A free tier is easy to announce and harder to implement cleanly. The system needs to know how many templates the merchant has, what actions they are allowed to take, and how to prevent plan limits from being bypassed.

Because the app now has a cleaner internal model, the free tier can be enforced inside the engine, not just hidden behind front-end UI logic.

That matters because pricing rules should be reliable. If the product says free users get one template, the backend needs to enforce that rule properly.

Supporting Real Wix Stores

Another important part of the rebuild was product catalog support.

Real Wix stores are not all identical. Some use different catalog versions, product structures, variants, and store configurations.
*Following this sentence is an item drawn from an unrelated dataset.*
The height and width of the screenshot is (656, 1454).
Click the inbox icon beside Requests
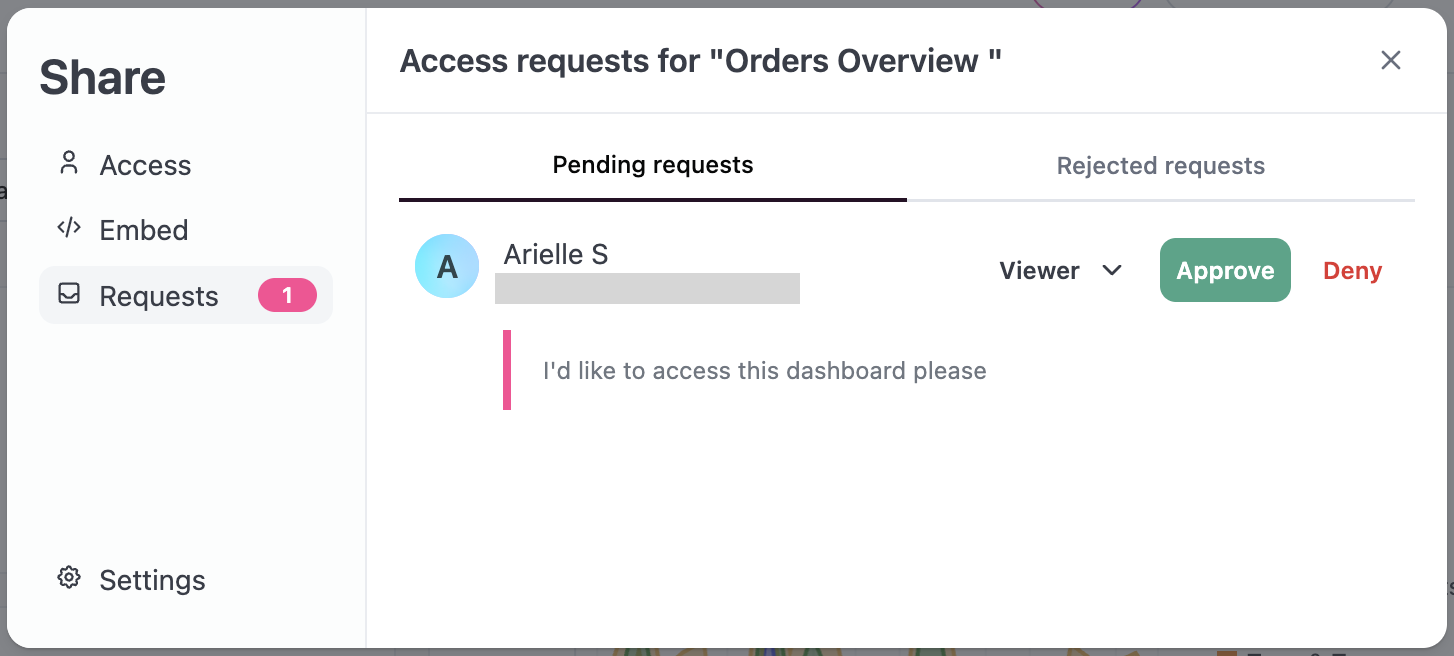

A checkout app has to handle that reality.

The new version integrates with the Wix Stores SDK and supports both older and newer catalog patterns. This is not the kind of feature most merchants notice directly, but it matters because it makes the app more reliable across different stores.

A checkout link tool should not only work for one perfect demo store. It should work for real merchants with real catalogs.

Efficiency as a Product Feature

The main benefit of this rebuild is not that the code looks nicer.

The benefit is that the product is now easier to use, easier to maintain, and easier to grow.

The new UI, free tier, QR support, cleaner dashboard, and better edit flows all sit on top of the same architectural decision: reduce unnecessary moving parts and build closer to the Wix platform.

For users, the app still feels simple. Create a checkout template, copy the link, and use it wherever you sell.

But behind that simple flow is a cleaner engine.

That is exactly what good software should do. The user should not need to understand the architecture, but they should feel the benefits: fewer confusing steps, more reliable actions, and a smoother experience.

Building Baseplate Digital Tools the Right Way

Baseplate Digital is not trying to build bloated software. The goal is to build practical tools that solve specific business problems and hold up over time.

For Checkout Links, that meant taking the time to rebuild the foundation instead of only polishing the surface.

A checkout link looks simple from the outside. It is just a URL. But if merchants rely on that URL for campaigns, customer messages, QR codes, packaging inserts, and direct sales, the system behind it needs to be solid.

That is why we moved the checkout engine to a more platform-native Wix SDK architecture.

Not because it sounds impressive. Not because users care about SDK names. But because better architecture creates a better product.

Checkout Links 6.0 is faster to use, easier to try, and better prepared for what comes next.

And that is the point of the rebuild.